To create an animal that is genetically identical, there is used the process calle somatic cell nuclear transfer or for short, SCNT. This procedure means that a nucleas from an adult cell of the donor is taken in placed in an egg cell that has had its own nucleus removed. However, these clones are not actually identical since some DNA is also found outside the nucleus in the egg cell and this is called mitochondrial DNA.
The most famous animal cloned is doubtlessly Dolly the Sheep. As it was the first mammal successfully clones, its fame have become global. Dolly was cloned in Scotland, at the Roslin Institute. She had a relatively short life, from 1996 to 2003, when she died at the age of six. As dolly represents a part of history in the science of biotechnology, her body was stuffed and her remains are exposed at the Royal Museum from Edinburgh, which is part of the National Museums of Scotland.
Dolly was so much known because what their creators realized was a true breakthrough. It was for the first time when the concept that an adult cell can be gnetically reprogrammed was demonstrated on a mammal.
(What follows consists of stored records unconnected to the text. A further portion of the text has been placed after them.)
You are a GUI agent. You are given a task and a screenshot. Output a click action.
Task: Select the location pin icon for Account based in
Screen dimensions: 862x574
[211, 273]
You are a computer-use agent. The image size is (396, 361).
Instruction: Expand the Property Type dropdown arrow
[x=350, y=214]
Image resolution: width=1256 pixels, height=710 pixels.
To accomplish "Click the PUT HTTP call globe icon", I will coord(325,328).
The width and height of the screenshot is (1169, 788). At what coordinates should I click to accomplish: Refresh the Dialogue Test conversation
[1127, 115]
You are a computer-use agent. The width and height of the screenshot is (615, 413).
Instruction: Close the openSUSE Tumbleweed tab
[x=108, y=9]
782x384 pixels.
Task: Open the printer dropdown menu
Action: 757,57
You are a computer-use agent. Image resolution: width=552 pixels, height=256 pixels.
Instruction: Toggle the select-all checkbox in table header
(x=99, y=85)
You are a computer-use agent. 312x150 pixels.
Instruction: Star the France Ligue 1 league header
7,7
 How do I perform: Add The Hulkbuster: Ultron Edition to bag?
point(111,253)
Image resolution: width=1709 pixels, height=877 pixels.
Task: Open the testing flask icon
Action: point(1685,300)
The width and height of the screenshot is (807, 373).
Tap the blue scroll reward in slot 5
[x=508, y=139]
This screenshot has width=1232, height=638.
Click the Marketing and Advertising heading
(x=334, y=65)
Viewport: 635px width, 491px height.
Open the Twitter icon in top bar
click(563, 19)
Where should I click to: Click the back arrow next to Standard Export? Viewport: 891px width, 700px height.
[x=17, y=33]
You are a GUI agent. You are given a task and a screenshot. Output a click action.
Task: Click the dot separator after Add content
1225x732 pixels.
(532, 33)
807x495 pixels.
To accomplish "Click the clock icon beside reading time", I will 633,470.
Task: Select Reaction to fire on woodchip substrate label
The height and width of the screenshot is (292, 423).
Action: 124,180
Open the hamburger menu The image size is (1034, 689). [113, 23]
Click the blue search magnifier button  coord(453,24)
However, obtaining Dolly was not easy as 237 eggs were used to get only 29 healthy embryos from which resulted only three lambs. From these, Dolly was the only survivor. Nevertheless, some claimed that her premature death was due to a pathology that resembles accelerated aging. Other scientists, among which Ian Wilmut, her creator, say that her death caused by a respiratory infection had nothing to do with a genetic predisposition.
Although Dolly was the first mammal clones, she was not the first animal successfully cloned. Actually the first success in this domain happened quite a while ago. A tadpole was the first vertebrate to be cloned in 1952, but many scientists wondered if the cloning had really taken place as experiments from other laboratories were not able to reproduce the result.
In 1963, a carp was cloned by Chinese embryologist Tong Dizhou and it was the first fish ever to be cloned.
In 1986, ten years before the Dooly the Sheep a mouse was cloned by scientists Nikitin, Sviridova, Veprencev and Chaylakhyan in Russia. Although the results were published in the Biofizika magazine in 1987, their experiment did not get the attention Dolly had.
In 2000, a monkey from the Rhesus species was cloned in Tetra using the method of ebryo splitting.
In 2001, the first endangered species, a gaur was cloned. Also in this year two male cattle, Alpha and Beta were cloned in Brazil. Both were males. A cat named CopyCat or CC was cloned in late 2001 and the result was obtained once again in 2004 with Little Nicky. This was the first animal cloned for a commercial reason.
In 2003 the next species were cloned: a rat-Ralph, a mule-John and Prometea, a horse female.
In 2009, a water buffalo called Samrupa that died at only five days old from a lung infection and a camel Injaz were cloned.